# LaRayds Hearse Club Show



## steveshauntedyard (Nov 6, 2008)

I WAS THINKING ABOUT PUTTING AN AD ON CRAIGSLIST TO SEE IF i COULD GET SOMEONE TO PARK THERE HEARSE AT MY HOUSE FOR HALLOWEEN. I THINK IT WOULD GO PRETTY GOOD WITH THE CEMETERY.


----------



## Si-cotik (Aug 12, 2009)

Hearse Club!? Now that's something I wouldn't mind getting into! Be a whole lot different than Military Vehicle Club. Don't get me wrong, those can be fun too, but I want something....more my style!


----------



## Deathtouch (Nov 19, 2004)

I found more photos from someone else. Link below picture.

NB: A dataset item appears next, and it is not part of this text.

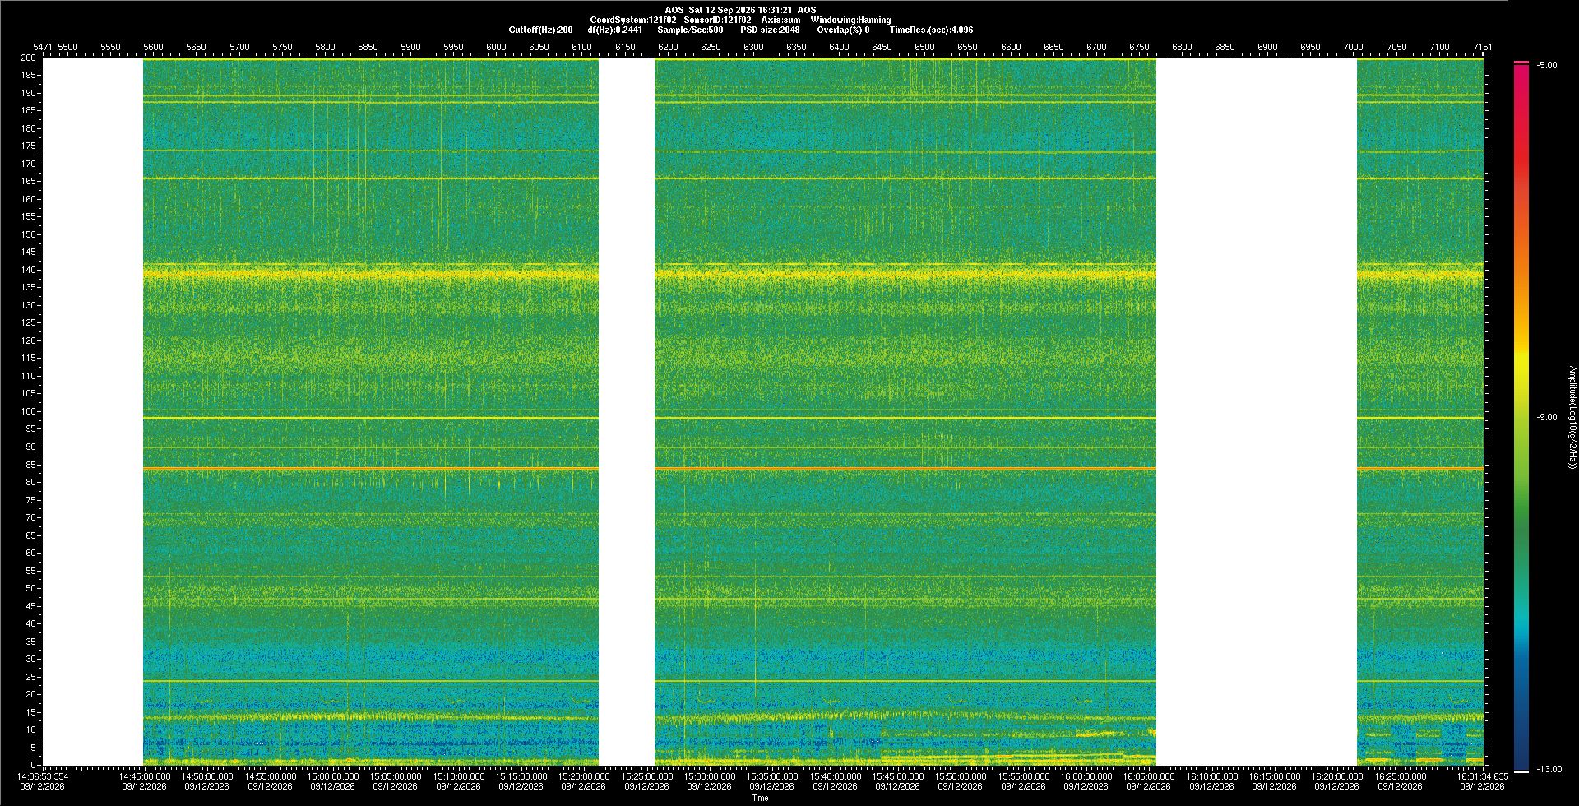Click the Windowing:Hanning header text
The height and width of the screenshot is (806, 1579).
850,21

Unearthed 2009 pictures by andy0911 - Photobucket


----------



## moonstarling61 (Aug 13, 2003)

Mark,
these are awesome... Someday when the kids are all growed up I am going to finally have one.....
(yea uh,huh probably for my funeral )
thx for posting


----------



## Deathtouch (Nov 19, 2004)

moonstarling61 said:


> Mark,
> these are awesome... Someday when the kids are all growed up I am going to finally have one.....
> (yea uh,huh probably for my funeral )
> thx for posting


It will be harder for you to get a date driving in one of those. LOL


----------



## Glass 'eye' (Jul 22, 2007)

Wow thanks for all the pictures, looks like a ton of fun!!


----------